In our example of finding the file with the fewest lines, we are using two intermediate files lengths.txt and sorted-lengths.txt to store output. This is a confusing way to work because even once you understand what wc, sort, and head do, those intermediate files make it hard to follow what’s going on. We can make it easier to understand by running sort and head together:

sort -n lengths.txt | head -n 1

The vertical bar, |, between the two commands is called a pipe. It tells the shell that we want to use the output of the command on the left as the input to the command on the right.

This has removed the need for the sorted-lengths.txt file.

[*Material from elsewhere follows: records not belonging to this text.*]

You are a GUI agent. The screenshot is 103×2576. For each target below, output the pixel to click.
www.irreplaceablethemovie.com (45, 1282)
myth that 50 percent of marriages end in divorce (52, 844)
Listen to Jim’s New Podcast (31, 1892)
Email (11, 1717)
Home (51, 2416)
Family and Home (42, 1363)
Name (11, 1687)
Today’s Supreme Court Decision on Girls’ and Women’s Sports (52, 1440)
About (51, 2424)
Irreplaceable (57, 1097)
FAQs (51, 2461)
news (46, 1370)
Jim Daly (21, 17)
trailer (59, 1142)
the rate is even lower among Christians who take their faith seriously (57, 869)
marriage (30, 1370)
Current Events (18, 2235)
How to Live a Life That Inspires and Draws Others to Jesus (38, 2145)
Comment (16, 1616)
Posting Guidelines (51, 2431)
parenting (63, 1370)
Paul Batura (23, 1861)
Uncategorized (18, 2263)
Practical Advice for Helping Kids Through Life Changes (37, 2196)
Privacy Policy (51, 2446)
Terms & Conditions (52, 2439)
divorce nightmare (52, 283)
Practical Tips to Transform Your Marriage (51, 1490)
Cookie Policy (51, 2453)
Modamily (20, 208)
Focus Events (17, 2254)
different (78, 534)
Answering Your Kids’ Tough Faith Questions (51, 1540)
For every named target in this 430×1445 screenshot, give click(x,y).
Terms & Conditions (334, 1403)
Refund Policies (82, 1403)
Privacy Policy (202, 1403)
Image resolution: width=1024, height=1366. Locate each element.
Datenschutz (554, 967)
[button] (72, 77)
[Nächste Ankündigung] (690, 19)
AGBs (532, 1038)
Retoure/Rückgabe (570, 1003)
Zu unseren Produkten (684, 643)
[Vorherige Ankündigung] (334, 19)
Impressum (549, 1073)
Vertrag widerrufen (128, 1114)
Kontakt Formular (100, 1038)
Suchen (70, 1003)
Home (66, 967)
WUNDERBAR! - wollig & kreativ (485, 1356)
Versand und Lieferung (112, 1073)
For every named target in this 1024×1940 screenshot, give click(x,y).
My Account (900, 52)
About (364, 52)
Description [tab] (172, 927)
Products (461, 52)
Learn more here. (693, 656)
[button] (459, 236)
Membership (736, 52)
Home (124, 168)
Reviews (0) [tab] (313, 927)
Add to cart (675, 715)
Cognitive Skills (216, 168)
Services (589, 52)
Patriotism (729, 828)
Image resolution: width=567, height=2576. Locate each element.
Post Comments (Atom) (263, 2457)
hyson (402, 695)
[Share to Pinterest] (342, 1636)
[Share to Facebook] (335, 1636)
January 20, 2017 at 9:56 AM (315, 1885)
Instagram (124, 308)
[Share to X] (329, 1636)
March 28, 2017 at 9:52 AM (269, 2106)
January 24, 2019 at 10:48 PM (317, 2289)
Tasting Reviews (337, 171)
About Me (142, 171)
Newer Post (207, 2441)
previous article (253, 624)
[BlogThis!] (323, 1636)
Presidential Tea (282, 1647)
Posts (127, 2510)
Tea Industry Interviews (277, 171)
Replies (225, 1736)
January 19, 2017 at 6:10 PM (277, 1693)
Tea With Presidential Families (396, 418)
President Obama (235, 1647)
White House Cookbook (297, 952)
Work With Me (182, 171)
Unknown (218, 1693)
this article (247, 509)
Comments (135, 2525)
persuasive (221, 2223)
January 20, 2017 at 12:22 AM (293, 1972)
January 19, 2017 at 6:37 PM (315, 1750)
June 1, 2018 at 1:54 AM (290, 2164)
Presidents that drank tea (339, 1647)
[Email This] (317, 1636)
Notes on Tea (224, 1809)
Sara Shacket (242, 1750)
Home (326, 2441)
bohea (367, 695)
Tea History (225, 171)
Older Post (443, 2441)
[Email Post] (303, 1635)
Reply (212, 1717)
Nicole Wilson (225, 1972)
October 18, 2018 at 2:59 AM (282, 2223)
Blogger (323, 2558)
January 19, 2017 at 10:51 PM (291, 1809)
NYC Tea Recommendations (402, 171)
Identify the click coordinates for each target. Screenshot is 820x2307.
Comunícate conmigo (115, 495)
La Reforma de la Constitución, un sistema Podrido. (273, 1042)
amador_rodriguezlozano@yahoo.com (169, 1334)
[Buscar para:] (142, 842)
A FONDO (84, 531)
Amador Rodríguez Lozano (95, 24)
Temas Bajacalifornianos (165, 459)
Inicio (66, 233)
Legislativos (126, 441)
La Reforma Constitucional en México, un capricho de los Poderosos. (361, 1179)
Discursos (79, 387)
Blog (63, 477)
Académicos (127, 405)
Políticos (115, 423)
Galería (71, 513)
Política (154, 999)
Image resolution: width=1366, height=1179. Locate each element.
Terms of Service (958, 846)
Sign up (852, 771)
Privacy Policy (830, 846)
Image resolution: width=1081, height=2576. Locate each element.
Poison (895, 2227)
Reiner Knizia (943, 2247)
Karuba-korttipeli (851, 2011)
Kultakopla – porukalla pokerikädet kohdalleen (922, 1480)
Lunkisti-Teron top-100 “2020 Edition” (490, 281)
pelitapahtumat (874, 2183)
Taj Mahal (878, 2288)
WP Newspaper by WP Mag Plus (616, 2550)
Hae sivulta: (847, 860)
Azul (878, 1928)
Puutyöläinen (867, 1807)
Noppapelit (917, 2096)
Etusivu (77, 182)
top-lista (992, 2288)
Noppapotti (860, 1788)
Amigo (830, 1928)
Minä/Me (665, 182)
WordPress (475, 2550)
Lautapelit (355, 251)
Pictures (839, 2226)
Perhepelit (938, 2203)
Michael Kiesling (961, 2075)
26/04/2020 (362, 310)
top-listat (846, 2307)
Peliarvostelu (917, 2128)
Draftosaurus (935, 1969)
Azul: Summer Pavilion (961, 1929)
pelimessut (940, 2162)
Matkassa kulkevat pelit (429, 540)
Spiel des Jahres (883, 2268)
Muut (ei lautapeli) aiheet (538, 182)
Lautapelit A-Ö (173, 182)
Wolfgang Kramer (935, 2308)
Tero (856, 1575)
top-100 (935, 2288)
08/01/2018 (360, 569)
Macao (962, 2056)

Combining multiple commands#

Nothing prevents us from chaining pipes consecutively. We can for example send the output of wc directly to sort, and then send the resulting output to head. This removes the need for any intermediate files.

We’ll start by using a pipe to send the output of wc to sort:

wc -l *.pdb | sort -n

We can then send that output through another pipe, to head, so that the full pipeline becomes:

wc -l *.pdb | sort -n | head -n 1

This is exactly like a mathematician nesting functions like log(3x) and saying ‘the log of three times x’. In our case, the algorithm is ‘head of sort of line count of *.pdb’.

The redirection and pipes used in the last few commands are illustrated below:

Redirects and Pipes

Challenge: Piping Commands Together

In our current directory, we want to find the 3 files which have the least number of lines. Which command listed below would work?

  1. wc -l * > sort -n > head -n 3

  2. wc -l * | sort -n | head -n 1-3

  3. wc -l * | head -n 3 | sort -n

  4. wc -l * | sort -n | head -n 3

Tools designed to work together#

This idea of linking programs together is why Unix has been so successful. Instead of creating enormous programs that try to do many different things, Unix programmers focus on creating lots of simple tools that each do one job well, and that work well with each other.

This programming model is called ‘pipes and filters’. We’ve already seen pipes; a filter is a program like wc or sort that transforms a stream of input into a stream of output. Almost all of the standard Unix tools can work this way. Unless told to do otherwise, they read from standard input, do something with what they’ve read, and write to standard output.

The key is that any program that reads lines of text from standard input and writes lines of text to standard output can be combined with every other program that behaves this way as well. You can and should write your programs this way so that you and other people can put those programs into pipes to multiply their power.